Copy each line of the records below word for word, and leave out the pictures.

*** EXERCISE MATERIALS ***

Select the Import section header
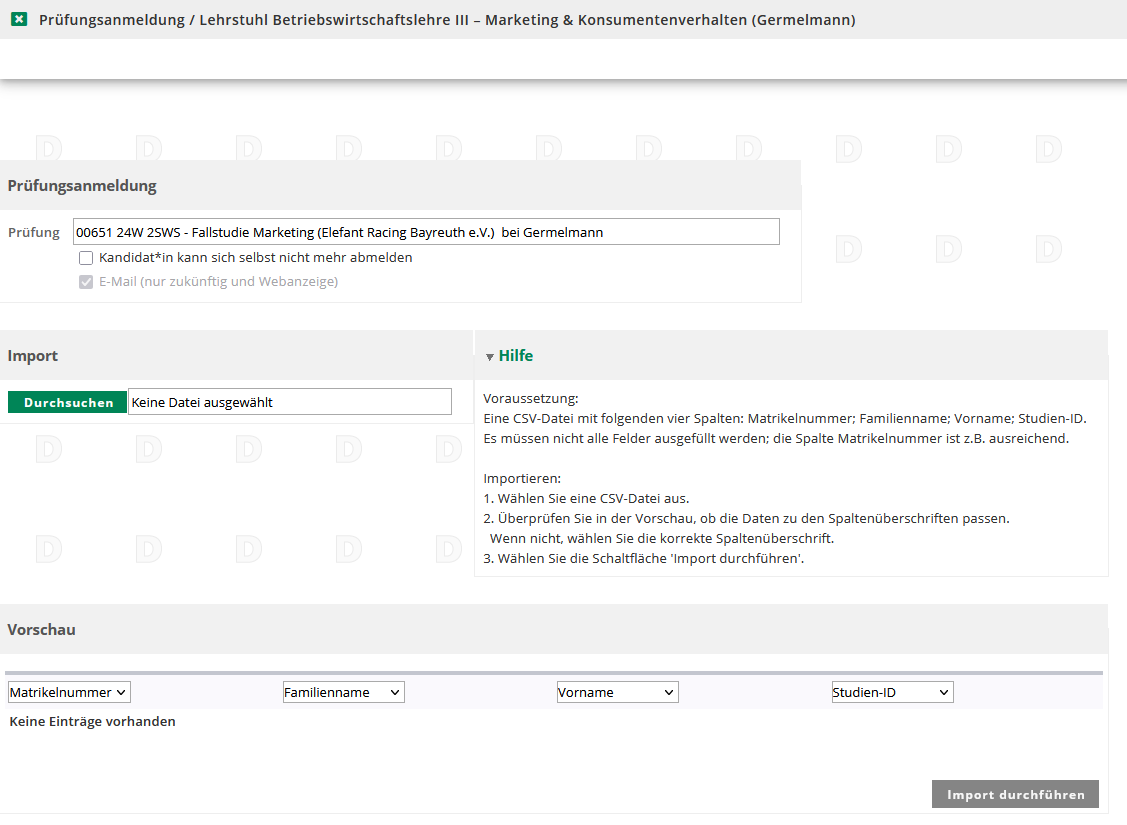This screenshot has height=825, width=1127. (x=33, y=356)
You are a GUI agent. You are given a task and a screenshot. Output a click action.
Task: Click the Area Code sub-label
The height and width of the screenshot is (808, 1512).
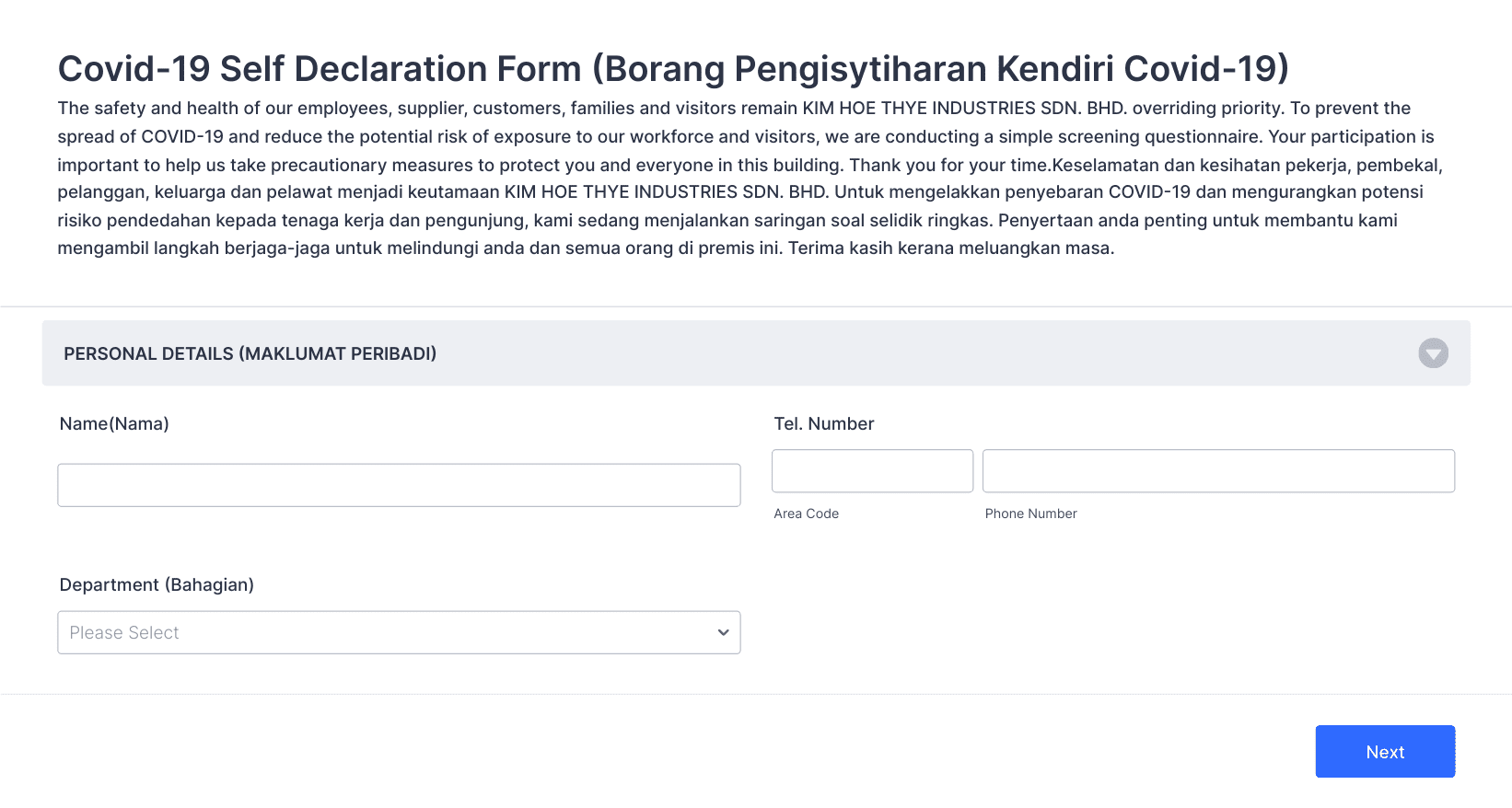tap(806, 514)
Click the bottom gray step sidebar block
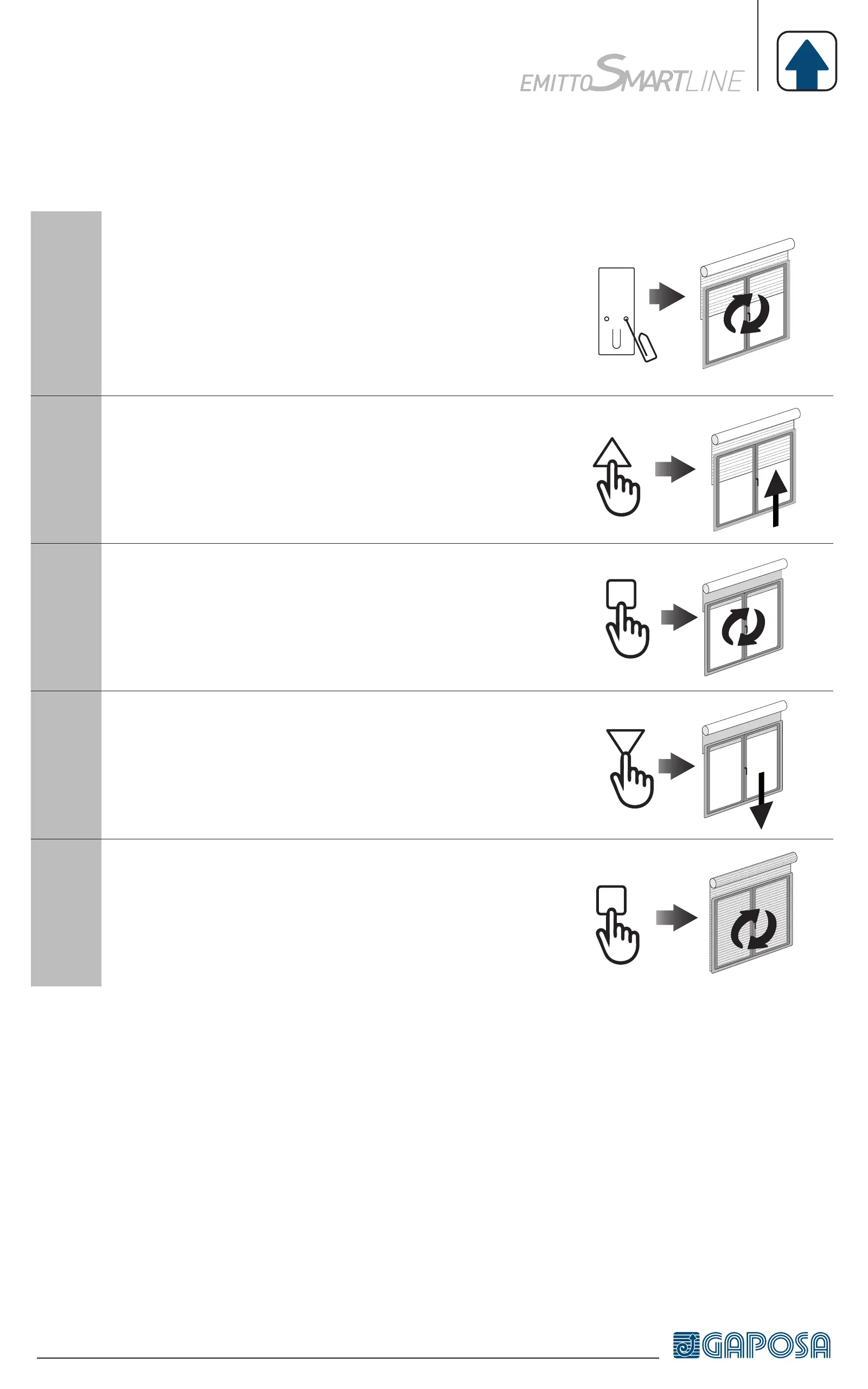 [66, 913]
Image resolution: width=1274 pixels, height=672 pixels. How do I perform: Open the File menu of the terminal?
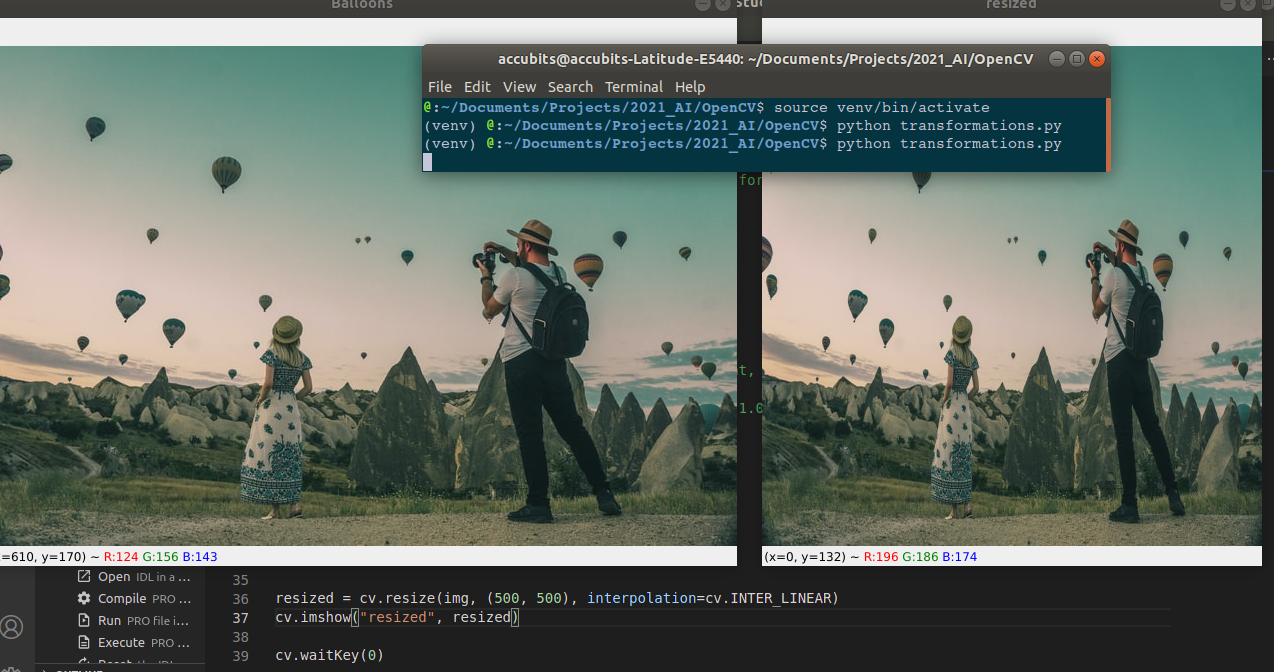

***

WRITTEN SOLUTION:
Select the Import section header
This screenshot has height=825, width=1127. (x=33, y=356)
You are a GUI agent. You are given a task and a screenshot. Output a click action.
Task: Click the Area Code sub-label
The height and width of the screenshot is (808, 1512).
tap(806, 514)
Click the bottom gray step sidebar block
 [66, 913]
Image resolution: width=1274 pixels, height=672 pixels. How do I perform: Open the File menu of the terminal?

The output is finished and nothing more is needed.